Vanavond stond ik te wachten op de bus naar huis, op het busstation.
Ik heb een hekel aan busstations.
Of misschien alleen aan die van Den Haag CS. Ik ken eigenlijk geen andere.
Het is een deprimerende plek. Ongezellig. Grauw. Er staat altijd iemand naast je te roken (bah). Het is er altijd donker. En iedereen is stil. Onder een deken van asfaltkleurig zwijgen. Brrr.
Altijd als ik er ben, moet ik denken aan mijn tijd als stagiaire bij een chique Haags advocatenkantoor, vlakbij het station.
Ik logeerde die twee maanden doordeweeks bij mijn vader en stiefmoeder in Wassenaar. En aan het einde van de dag, als ik de bus uitstapte (dezelfde die ik nu naar huis neem) en de 5 minuten naar hun huis liep en de deur open deed, was ik zo, zo blij. Dan stond er iemand die blij was me te zien, was er warmte en eten en iemand om mee te praten.
Dat was op mijn stage wel anders.
De gewoonte was, op het advocatenkantoor, om studentstagiaires aan een tafel in de bibliotheek te zetten. Helemaal achterin. Als advocaten dan iets uit te zoeken hadden, gingen ze daarheen om je een opdracht te geven. Meestal hadden ze meerdere stagiaires, maar ik was het grootste gedeelte van die twee maanden in mijn eentje.

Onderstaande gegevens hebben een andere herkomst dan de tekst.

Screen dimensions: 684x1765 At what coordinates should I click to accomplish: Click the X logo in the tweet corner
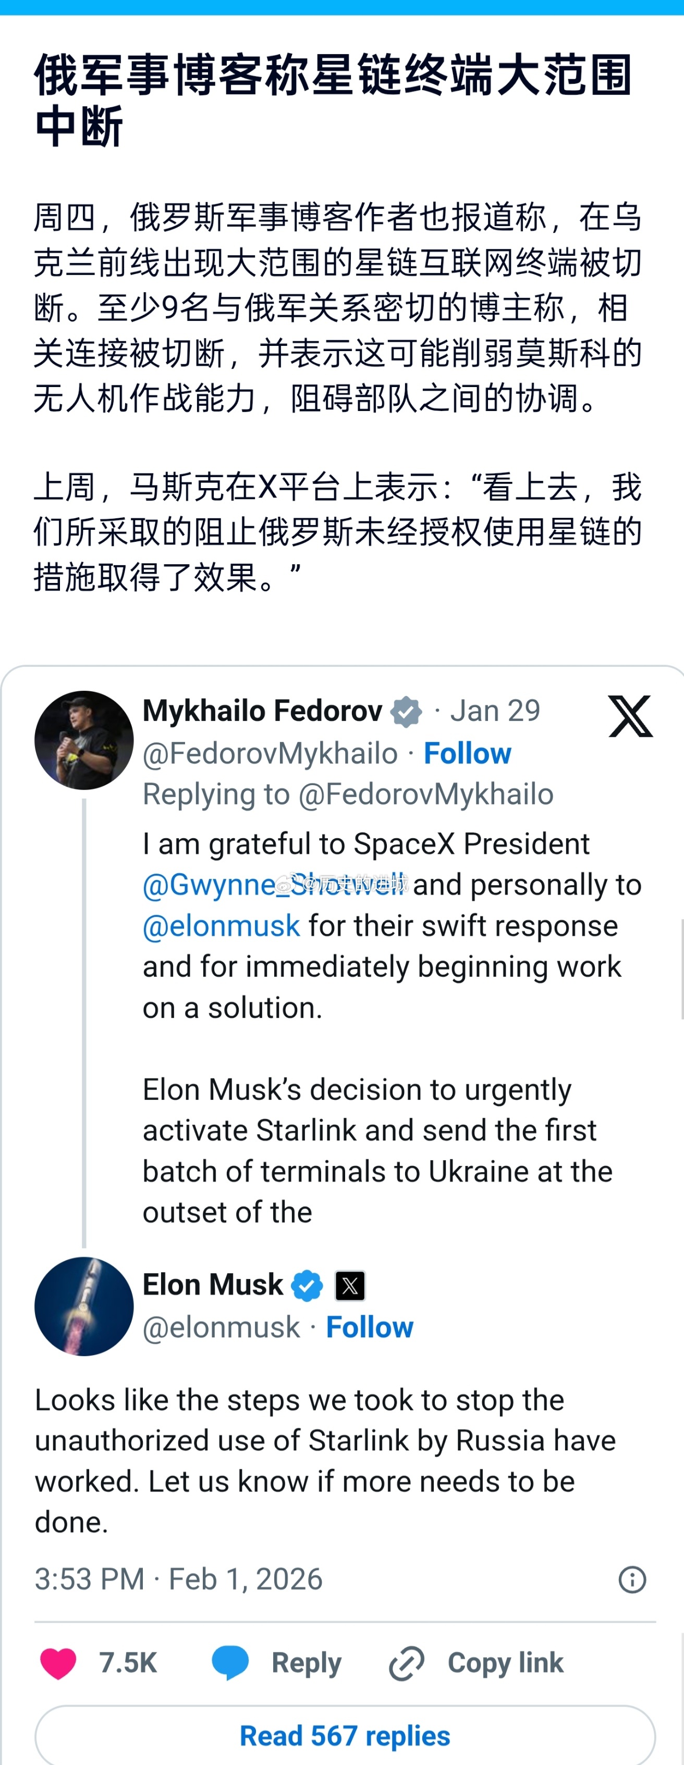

Dat lag aan mijzelf. Je moest op zoek gaan naar werk! Vrienden maken! Het scheen dat je gewoon binnen kon lopen bij de advocaten. Er was, scheen, een ‘open door’policy’. Maar ik durfde dat niet. Advocaten die honderden guldens per uur kostten, zo maar storen met mijn onzinpraatjes.
Toegegeven, op een gegeven moment waren er een paar leuke advocaten die me wisten te vinden voor opdrachtjes in hun computerdatabase (verrassend!). Maar dat was alleen af en toe.
Er was helaas ook niemand die aan me dacht tijdens de lunch. En als ik dan toch naar beneden ging, de kantine in, wist ik niet aan welke tafel ik moest gaan zitten. Vreselijk, vreselijk.
Ik denk dat ze vonden dat Echt Talent zichzelf moet kunnen redden.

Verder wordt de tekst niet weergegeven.